My first problem was to restore the backups. I had an old version of libxml which meant the restore process in Moodle wasn’t handling the HTML code all that well. So new install of xampp and Moodle – some wasted time. Really didn’t like the new Nazi password approach that is now default in the version of Moodle I’m using. More passwords to write down. 😉
Getting outcomes up and going
I’d had outcomes working on the old version of Moodle. My next barrier was getting outcomes to appear on the new. It wasn’t happening simply and I was running out of time, so it sat for a bit. Here’s what I’ve done to get it working:
- As the Moodle administrator, turn on outcomes under “General Settings”
Just typing “outcome” in the Moodle adminstrators block was the quickest way to find it. - Create some outcomes
Either in the Admin box under grades or inside an individual course. - Possibly add site wide outcomes to the course.
Outcomes option in course modify box.
Having completed those tasks the theory is that everytime you edit an activity or resource you will have an option to view and select appropriate outcomes.
Outcomes
An outcome has the following data associated with it:
- Full and short name.
- Standard outcome – is it available site wide.
- Scale – which existing scale to use with the outcome.
- Description – textual description
Outcomes can be imported using as csv file. This could be useful as you could create a set of outcomes for a particular discipline in a CSV file and make them available for anyone to use. Folk at other institutions could import them and have a consistent set of outcomes.
Also, you may not want all discipline outcomes to be available site wide. Could annoy the mathematicians if they kept seeing outcomes from psychology etc. Having outcomes as a CSV would allow these to be imported at a course level. But maybe not…
Checking when outcomes appear
Interested in seeing if the outcomes appear for all activities/resources.

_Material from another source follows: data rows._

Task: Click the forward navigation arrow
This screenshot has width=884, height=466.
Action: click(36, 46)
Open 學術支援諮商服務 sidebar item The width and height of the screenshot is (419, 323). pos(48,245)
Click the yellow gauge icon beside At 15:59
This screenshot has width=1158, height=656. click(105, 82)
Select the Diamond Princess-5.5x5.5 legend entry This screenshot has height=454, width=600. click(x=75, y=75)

Doing a quick test with a couple of courses and reporting where it works. It works for
- Forums
- Resource
- Web page
- Link to file or web page
Doesn’t work for
- Labels
Means of inserting text/HTML into the topics. Used by some to specify readings. Might want to have outcomes on these. - Summary
Reflections
As I was doing the above test, a few thoughts arose:
- What outcomes would you have for a course synopsis?
For some resources/activities they are too global, too high level to specify a list of outcomes/attributes etc. What do you do with these?Given that one of the aims might be to highlight “coverage”, there are some things you wouldn’t allocate anythign to.
- Why wouldn’t you have outcomes associated with labels?
- The obvious question which has been bugging me for a while – not all activities/resources for a course are likely to be in the course site. Any curriculum mapping based on the LMS site is not going to be complete. Unless there is some change in practice on the part of the academics. Not a straight forward thing to do.